Use flowcharts ONLY for:

  • Non-obvious decision points
  • Process loops where you might stop too early
  • "When to use A vs B" decisions

Never use flowcharts for:

  • Reference material → Use tables, lists
  • Code examples → Use markdown blocks
  • Linear instructions → Use numbered lists

See references/graphviz-conventions.dot for graphviz style rules.

Content Guidelines

Avoid Time-Sensitive Information

Don't include information that will become outdated.

Bad (time-sensitive):

If you're doing this before August 2025, use the old API.
After August 2025, use the new API.

Good (old patterns section):

## Current method

Use the v2 API endpoint: `api.example.com/v2/messages`

## Old patterns

<details>
<summary>Legacy v1 API (deprecated 2025-08)</summary>

The v1 API used: `api.example.com/v1/messages`

This endpoint is no longer supported.
</details>

Use Consistent Terminology

Choose one term and use it throughout:

Good - Consistent:

  • Always "API endpoint"
  • Always "field"
  • Always "extract"

Bad - Inconsistent:

  • Mix "API endpoint", "URL", "API route", "path"
  • Mix "field", "box", "element", "control"

File Organization

Self-Contained Skill

defense-in-depth/
  SKILL.md    # Everything inline

When: All content fits, no heavy reference needed

Skill with Reusable Tool

condition-based-waiting/
  SKILL.md    # Overview + patterns
  example.ts  # Working helpers to adapt

When: Tool is reusable code, not just narrative

Skill with Heavy Reference

pptx/
  SKILL.md       # Overview + workflows
  references/
    pptxgenjs.md   # 600 lines API reference
    ooxml.md       # 500 lines XML structure
  scripts/       # Executable tools

When: Reference material too large for inline

Anti-Patterns

Narrative Example

"In session 2025-10-03, we found empty projectDir caused..."

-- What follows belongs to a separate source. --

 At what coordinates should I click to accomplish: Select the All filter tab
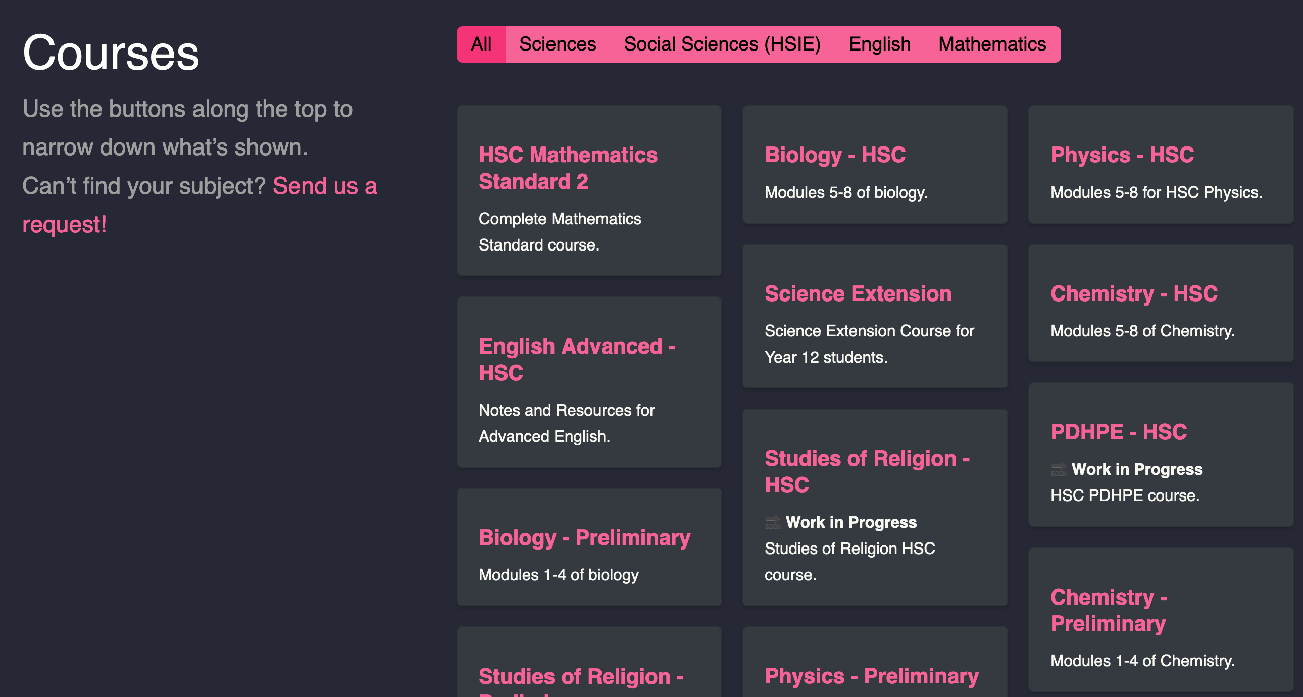[481, 45]
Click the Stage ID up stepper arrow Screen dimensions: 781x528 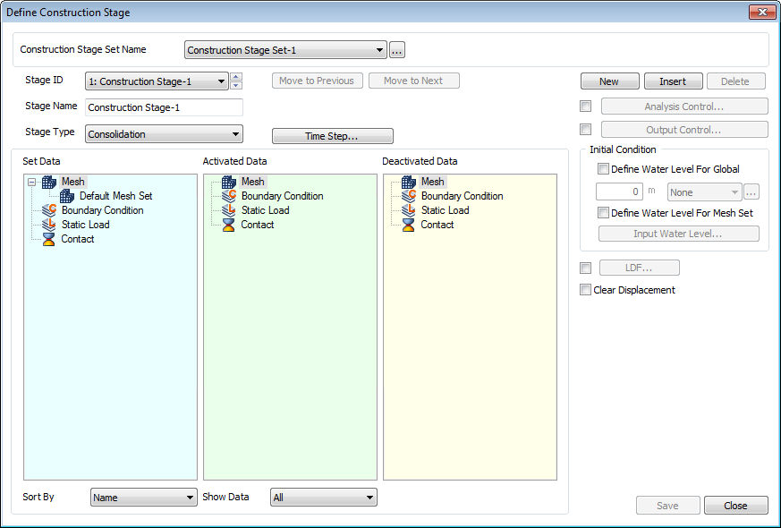click(x=236, y=77)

Why bad: Too specific, not reusable

Multi-Language Dilution

example-js.js, example-py.py, example-go.go

Why bad: Mediocre quality, maintenance burden

Code in Flowcharts

step1 [label="import fs"];
step2 [label="read file"];

Why bad: Can't copy-paste, hard to read

Generic Labels

helper1, helper2, step3, pattern4

Why bad: Labels should have semantic meaning

Evaluation and Iteration

Build Evaluations First

Create evaluations BEFORE writing extensive documentation.

Evaluation-driven development:

  1. Identify gaps: Run tasks without skill, document failures
  2. Create evaluations: Build 3+ scenarios testing these gaps
  3. Establish baseline: Measure performance without skill
  4. Write minimal instructions: Create just enough to pass evaluations
  5. Iterate: Execute evaluations, compare baseline, refine

Develop Skills Iteratively

Creating new skill:

  1. Complete task without skill: Work through problem, notice what context you repeatedly provide
  2. Identify reusable pattern: What context would be useful for similar tasks?
  3. Ask AI to create skill: "Create a skill that captures this pattern we just used"
  4. Review for conciseness: Challenge unnecessary explanations
  5. Improve information architecture: Organize content effectively
  6. Test on similar tasks: Use skill with fresh AI instance
  7. Iterate based on observation: Refine based on what worked/didn't

Iterating on existing skill:

  1. Use skill in real workflows: Give AI actual tasks
  2. Observe behavior: Note struggles, successes, unexpected choices
  3. Request improvements: Share observations with AI helper
  4. Review suggestions: Consider reorganization, stronger language, restructuring
  5. Apply and test: Update skill, test again
  6. Repeat based on usage: Continue observe → refine cycle

Creating a New Skill

Step 1: Choose Location

  • Project-specific: .opencode/skills/skill-name/
  • Global: ~/.opencode/skills/skill-name/

Step 2: Create Directory Structure

mkdir -p .opencode/skills/skill-name
mkdir -p .opencode/skills/skill-name/references  # if needed
mkdir -p .opencode/skills/skill-name/scripts     # if needed

Step 3: Create SKILL.md with Frontmatter

Follow requirements in Frontmatter Requirements section above.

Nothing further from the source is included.